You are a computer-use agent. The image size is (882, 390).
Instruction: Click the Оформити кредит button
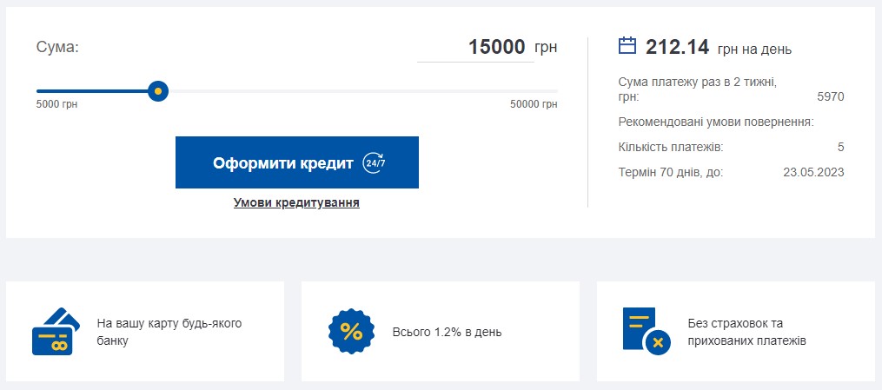click(x=297, y=162)
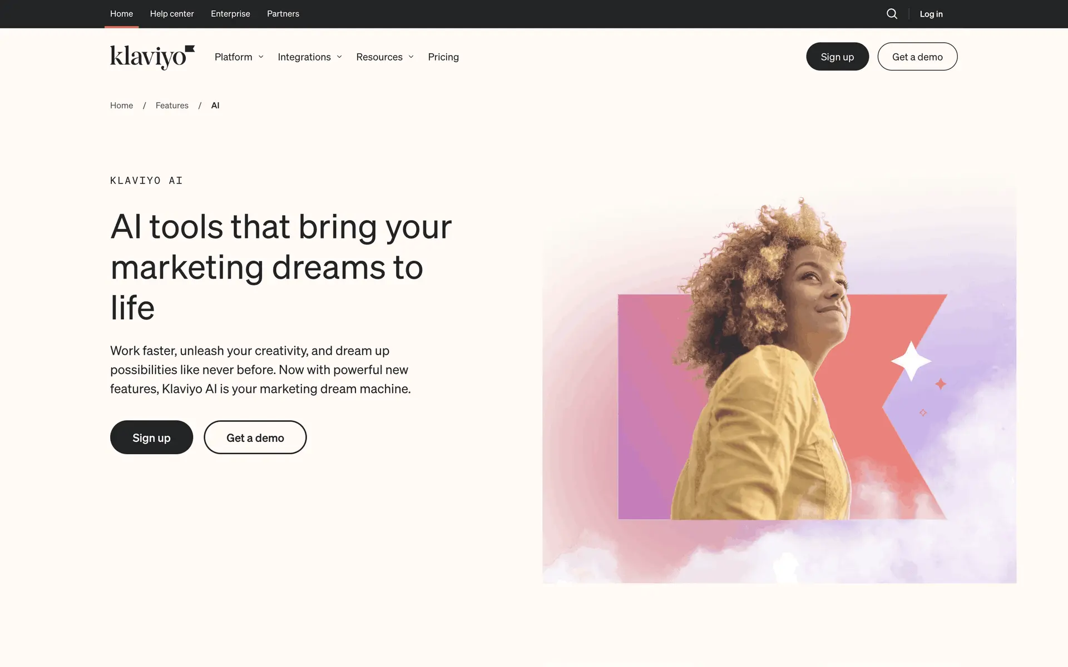Open the Resources dropdown menu
Viewport: 1068px width, 667px height.
click(x=385, y=57)
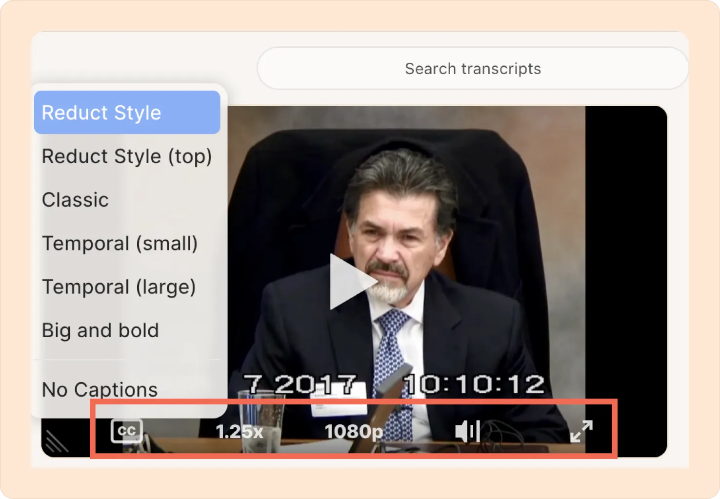Click the 10:10:12 timestamp overlay in video

pos(474,384)
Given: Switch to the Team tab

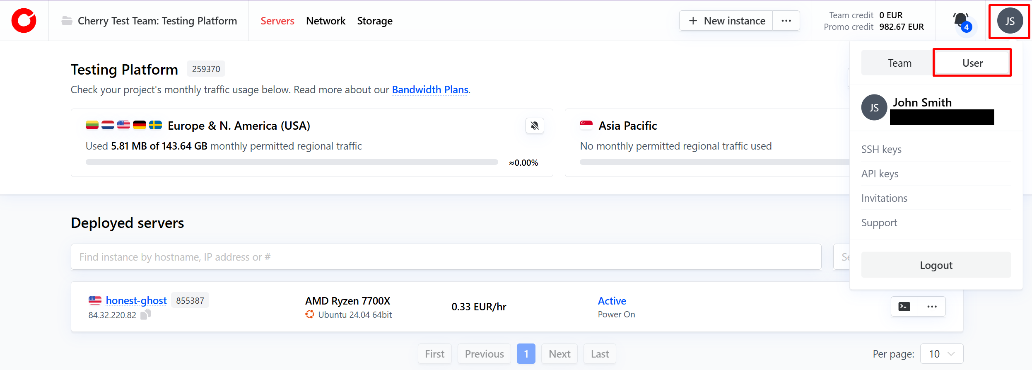Looking at the screenshot, I should [x=899, y=63].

# Requirement:
An exact reproduction of every record above is required, with no pictures included.

# Solution to the problem:
You are a computer-use agent. The image size is (882, 390).
Instruction: Click the Оформити кредит button
click(x=297, y=162)
Open the Resources dropdown menu
Viewport: 1068px width, 667px height.
click(x=385, y=57)
Click the 10:10:12 timestamp overlay in video

pos(474,384)
Given: Switch to the Team tab

Looking at the screenshot, I should [x=899, y=63].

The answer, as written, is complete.